The browser reveals all languages and their weight to sites automatically. While most browsers include just one language by default, most allow users to add more languages. Users who speak multiple languages, say English, French and German, may add all of these to the browser, as these may also power features such as spell checking.

Combinations that are not very popular make the user more unique as the entire pool of users with that combination is small.

Brave going forward reports the most preferred language to sites only going forward. Users who have multiple languages installed will only have the preferred language reported to sites.

The strict fingerprinting setting changes the reporting to English in all cases, even if the user has set a different default language in the browser. The reported weight for the single language that Brave reveals is also randomized "within a certain range" according to Brave.

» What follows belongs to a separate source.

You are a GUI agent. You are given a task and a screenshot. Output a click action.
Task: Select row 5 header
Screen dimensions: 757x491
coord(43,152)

Font Fingerprinting protection

brave font fingerprinting

Fonts are also reported to websites and sites may use the data set for tracking purposes, especially if uncommon fonts are installed. Brave protects users of the browser on all supported systems except for iOS  and Linux against fingerprinting techniques that target installed fonts.

Font fingerprinting protection is enabled in default and aggressive Shield configurations. Brave allows sites to use web fonts and all operating system fonts, and a random set of user installed fonts.

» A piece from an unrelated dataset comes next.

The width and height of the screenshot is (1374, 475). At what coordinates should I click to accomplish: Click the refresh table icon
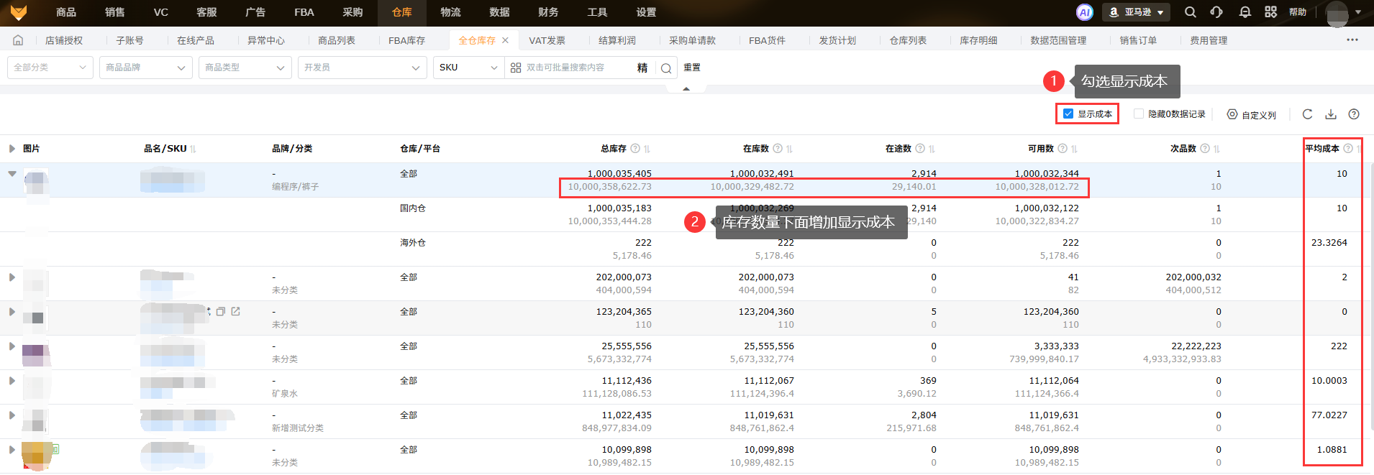tap(1307, 114)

The random set is determined for each site and each session, which means that a site will have access to all listed fonts during the entire browsing session.

Brave notes that the protective feature may prove problematic in certain edge cases, for instance, when a particular user-installed font is required for a specific site. Brave 1.39 has a new option under brave://settings/shields that turns off the feature in the browser by toggling "Prevent sites from fingerprinting me based on my language preferences".

Brave plans to monitor the rollout of the feature to adjust it if compatibility issues are noticed on sites.

Closing Words

Brave continues to extend the privacy features of its web browser. The new preferred language and font fingerprinting protections add two more protections to the browser that make it more difficult for sites to use fingerprinting for tracking.

Now Read: Study on the effectiveness of counter-fingerprinting measures

Summary
Brave Browser gets language and font fingerprinting privacy protections
Article Name
Brave Browser gets language and font fingerprinting privacy protections
Description
Brave browser 1.39 features two additional privacy protections against font-based and language-based fingerprinting tracking techniques.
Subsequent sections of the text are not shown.